Infosys shares: Shares of Infosys, India's second-largest IT services provider, fell by up to 1.21 per cent to an intraday low of Rs 1,845.40 after the company received a tax evasion demand notice exceeding Rs 32,000 crore from the Directorate General of GST Intelligence (DGGI). According to reports, the notice pertains to unpaid Integrated Goods and Services Tax (IGST) under the Reverse Charge Mechanism (RCM) for supplies received from the company's overseas branches.

The demand covers the period from July 2017 to 2021-22, with the Karnataka State GST authorities issuing a pre-show cause notice for the payment of Rs 32,403.46 crore. Under RCM, the recipient of goods or services is liable to pay the tax instead of the supplier. The notice claims Infosys included expenses from its overseas branches in its export invoices from India and calculated the eligible refund based on these export values.

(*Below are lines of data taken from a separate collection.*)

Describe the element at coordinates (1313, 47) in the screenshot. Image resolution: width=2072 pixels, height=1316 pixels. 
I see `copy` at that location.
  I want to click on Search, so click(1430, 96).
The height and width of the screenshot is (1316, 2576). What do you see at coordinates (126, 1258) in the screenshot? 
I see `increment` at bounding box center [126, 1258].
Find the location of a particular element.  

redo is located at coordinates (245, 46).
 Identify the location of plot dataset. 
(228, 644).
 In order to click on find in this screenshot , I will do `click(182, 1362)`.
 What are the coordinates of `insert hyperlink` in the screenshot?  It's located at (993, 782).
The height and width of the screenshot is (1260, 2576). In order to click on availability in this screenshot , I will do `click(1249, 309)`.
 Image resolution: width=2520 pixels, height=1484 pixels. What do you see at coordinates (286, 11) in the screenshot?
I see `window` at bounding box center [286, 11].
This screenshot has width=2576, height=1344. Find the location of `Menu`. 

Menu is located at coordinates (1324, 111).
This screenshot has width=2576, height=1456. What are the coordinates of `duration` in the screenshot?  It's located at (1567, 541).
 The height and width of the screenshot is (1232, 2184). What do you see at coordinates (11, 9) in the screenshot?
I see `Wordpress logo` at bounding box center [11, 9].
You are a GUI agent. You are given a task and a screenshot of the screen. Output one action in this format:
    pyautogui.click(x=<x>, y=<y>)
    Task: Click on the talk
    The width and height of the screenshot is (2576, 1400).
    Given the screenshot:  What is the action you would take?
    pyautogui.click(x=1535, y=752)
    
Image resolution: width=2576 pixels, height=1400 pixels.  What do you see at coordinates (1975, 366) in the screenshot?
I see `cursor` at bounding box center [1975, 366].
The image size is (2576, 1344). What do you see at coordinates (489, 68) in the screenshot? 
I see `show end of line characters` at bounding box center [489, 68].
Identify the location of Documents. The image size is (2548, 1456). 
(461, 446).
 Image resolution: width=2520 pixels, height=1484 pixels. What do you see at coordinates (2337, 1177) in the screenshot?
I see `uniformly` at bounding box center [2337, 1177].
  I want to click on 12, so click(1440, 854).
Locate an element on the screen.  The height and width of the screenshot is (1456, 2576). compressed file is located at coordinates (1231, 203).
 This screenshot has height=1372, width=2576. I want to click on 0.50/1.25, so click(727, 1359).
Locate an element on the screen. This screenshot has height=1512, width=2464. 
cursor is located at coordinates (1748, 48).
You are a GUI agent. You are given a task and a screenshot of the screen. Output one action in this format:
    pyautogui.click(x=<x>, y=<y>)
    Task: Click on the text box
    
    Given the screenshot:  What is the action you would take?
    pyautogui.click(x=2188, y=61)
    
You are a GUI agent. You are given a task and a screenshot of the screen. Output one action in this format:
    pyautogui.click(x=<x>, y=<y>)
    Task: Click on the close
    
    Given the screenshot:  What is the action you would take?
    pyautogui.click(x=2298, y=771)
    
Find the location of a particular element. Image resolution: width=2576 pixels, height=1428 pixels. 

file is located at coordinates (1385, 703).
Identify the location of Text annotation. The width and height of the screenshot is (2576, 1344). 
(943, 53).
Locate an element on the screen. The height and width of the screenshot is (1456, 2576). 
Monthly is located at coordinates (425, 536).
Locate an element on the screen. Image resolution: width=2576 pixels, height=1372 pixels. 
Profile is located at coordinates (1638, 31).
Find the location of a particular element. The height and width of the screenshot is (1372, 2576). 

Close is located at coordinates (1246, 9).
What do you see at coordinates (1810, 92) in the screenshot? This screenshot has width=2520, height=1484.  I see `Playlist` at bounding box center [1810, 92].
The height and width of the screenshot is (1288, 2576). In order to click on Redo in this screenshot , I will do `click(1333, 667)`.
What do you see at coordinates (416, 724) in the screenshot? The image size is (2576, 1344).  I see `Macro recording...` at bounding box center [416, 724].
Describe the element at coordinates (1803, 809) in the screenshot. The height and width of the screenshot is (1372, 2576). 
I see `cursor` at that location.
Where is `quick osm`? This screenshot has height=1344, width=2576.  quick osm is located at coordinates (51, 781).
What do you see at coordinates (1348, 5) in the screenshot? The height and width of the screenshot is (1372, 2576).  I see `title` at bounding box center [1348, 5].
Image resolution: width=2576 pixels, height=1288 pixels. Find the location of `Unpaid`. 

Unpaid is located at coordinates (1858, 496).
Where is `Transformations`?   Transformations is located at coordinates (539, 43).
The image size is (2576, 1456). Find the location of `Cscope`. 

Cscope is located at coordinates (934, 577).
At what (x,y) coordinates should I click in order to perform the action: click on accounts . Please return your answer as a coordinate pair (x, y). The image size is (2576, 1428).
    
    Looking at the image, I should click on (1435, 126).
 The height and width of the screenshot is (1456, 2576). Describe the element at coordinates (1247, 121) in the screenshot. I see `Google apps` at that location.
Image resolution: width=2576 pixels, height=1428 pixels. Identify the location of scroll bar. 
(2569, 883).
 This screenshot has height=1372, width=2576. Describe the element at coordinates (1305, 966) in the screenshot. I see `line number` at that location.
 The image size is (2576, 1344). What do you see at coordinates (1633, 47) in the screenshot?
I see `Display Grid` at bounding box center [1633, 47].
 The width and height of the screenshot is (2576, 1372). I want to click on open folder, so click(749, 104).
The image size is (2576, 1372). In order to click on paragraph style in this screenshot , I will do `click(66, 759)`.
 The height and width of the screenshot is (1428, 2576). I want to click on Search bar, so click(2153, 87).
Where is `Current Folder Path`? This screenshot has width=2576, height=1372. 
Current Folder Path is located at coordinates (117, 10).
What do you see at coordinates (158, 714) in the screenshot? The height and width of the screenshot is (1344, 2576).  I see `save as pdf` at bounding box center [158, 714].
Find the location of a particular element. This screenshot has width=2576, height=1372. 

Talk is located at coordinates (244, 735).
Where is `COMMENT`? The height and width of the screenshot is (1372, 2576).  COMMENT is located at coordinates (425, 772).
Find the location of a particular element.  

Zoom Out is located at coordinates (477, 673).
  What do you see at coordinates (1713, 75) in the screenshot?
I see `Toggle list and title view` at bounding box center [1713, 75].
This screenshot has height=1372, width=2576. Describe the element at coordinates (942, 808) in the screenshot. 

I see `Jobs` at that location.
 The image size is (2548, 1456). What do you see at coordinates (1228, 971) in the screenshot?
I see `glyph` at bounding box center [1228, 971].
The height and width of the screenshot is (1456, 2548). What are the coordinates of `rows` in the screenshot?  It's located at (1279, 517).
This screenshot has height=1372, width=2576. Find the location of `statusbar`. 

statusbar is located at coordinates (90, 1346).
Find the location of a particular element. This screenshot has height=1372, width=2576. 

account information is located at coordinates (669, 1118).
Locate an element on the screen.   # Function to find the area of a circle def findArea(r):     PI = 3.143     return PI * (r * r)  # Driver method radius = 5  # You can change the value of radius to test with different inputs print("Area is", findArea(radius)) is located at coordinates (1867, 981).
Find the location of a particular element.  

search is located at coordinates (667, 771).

In response, Infosys stated in an exchange filing that it has fulfilled all tax obligations and asserted that GST is not applicable to the expenses as claimed by DGGI. The company referred to a recent circular issued by the Central Board of Indirect Taxes and Customs, clarifying that services provided by overseas branches to Indian entities are not subject to GST.

As of 10:13 am, Infosys shares traded 0.36 per cent lower at Rs 1,861.25, underperforming the Sensex, which was up by 0.23 per cent.